= Max Schlosser (palaeontologist) =

German paleontologist and geologist

Max Schlosser (5 February 1854 – 7 October 1932) was a German paleontologist and geologist.

Schlosser was the son of a royal battalion doctor and received his Abitur (secondary education) at the Ludwigsgymnasium in Munich. From 1873, he studied natural sciences at the Ludwig-Maximilians-Universität München and the Technical University of Munich, passing his teaching examination in 1878 and obtaining his doctorate in paleontology in 1880 under Karl Alfred von Zittel with a thesis on the Jurassic fauna of the Kelheim Diceras limestone.
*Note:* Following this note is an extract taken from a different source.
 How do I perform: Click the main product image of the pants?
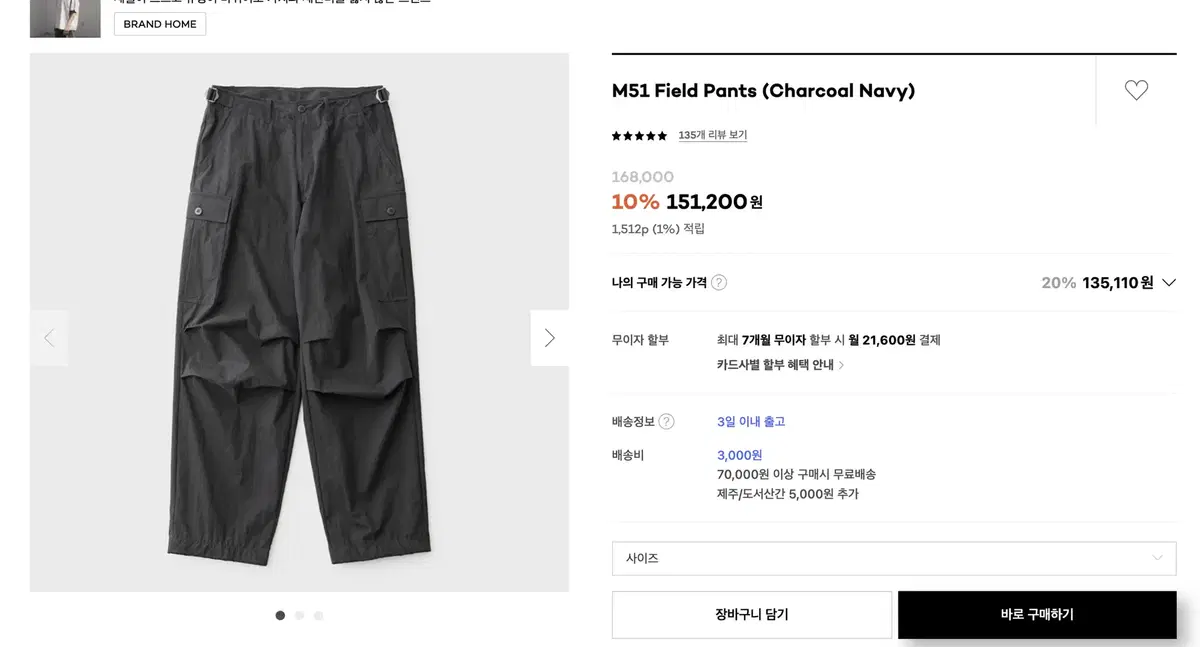pos(299,320)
In 1884, on Zittel's recommendation, he went to Othniel Charles Marsh at the Peabody Museum of Natural History in New Haven, but returned a year later due to an illness. He continued to work as Zittel's assistant and became curator in 1890, second conservator in 1900, and then chief conservator. He retired in 1924 but continued to work at the Bavarian State Collection on a voluntary basis until 1930.

He was a leading expert on European mammals of the Tertiary period in Germany. He also worked on fossil mammals from China, based on purchases of "dragon teeth" (long gu) in Chinese pharmacies, which he published in 1903. He updated the volume on vertebrate paleontology in Zittel's Grundzüge der Paläontologie. From 1895 to 1904, he was an editor of the scientific journal Neues Jahrbuch für Mineralogie, Geologie und Paläontologie.